Concrete use cases this unblocks

  1. HWI / hardware wallet integration — local mnemonic derives view-key paths cheaply; spend-key paths live on the device behind a RemoteTransportKeyProvider.
  2. Multi-party signing — some cosigners local, some remote, single signer instance bridges them.
  3. Recovery flows — historical paths held locally (BIP-39 mnemonic the user already has), new paths routed to a remote signer policy.
  4. Threshold / key-splitting — extends to N providers with a quorum policy on top.

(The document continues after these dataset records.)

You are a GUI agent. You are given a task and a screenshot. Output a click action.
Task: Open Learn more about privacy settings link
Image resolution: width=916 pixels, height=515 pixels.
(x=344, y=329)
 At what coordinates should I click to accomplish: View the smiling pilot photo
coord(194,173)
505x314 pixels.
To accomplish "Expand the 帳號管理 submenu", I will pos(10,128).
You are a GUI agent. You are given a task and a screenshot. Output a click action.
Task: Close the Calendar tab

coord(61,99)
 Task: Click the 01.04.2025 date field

Trade-offs vs. the current binary design

  • Pro: composability; the dual axis (derivation flavor × signing capability) becomes truly independent rather than sequentially-resolved.
  • Con: every signing call pays a per-descriptor "who provides this?" dispatch. Tractable, but a layer of indirection in the hot path.
  • Migration: HierarchicalDeterministicWalletSigner, NSecWalletSigner, RemoteArkadeWalletSigner collapse into provider implementations behind one signer class. Consumers of IArkadeWalletSigner are unaffected (the interface doesn't change).
  • Interaction with security: MuSig2 private nonce leaks across IRemoteSignerTransport boundary #111: the MuSig2 nonce redesign and this design touch the same surface; sequencing them matters. Likely security: MuSig2 private nonce leaks across IRemoteSignerTransport boundary #111 first (smaller change to the contract), then the hybrid refactor on top.

Reference

Raised during the PR #107 review discussion about why RemoteArkadeWalletSigner exists as a separate class rather than something the local signers compose internally. Filed so the architectural question can be discussed without holding PR #107's WalletType-as-capability rework.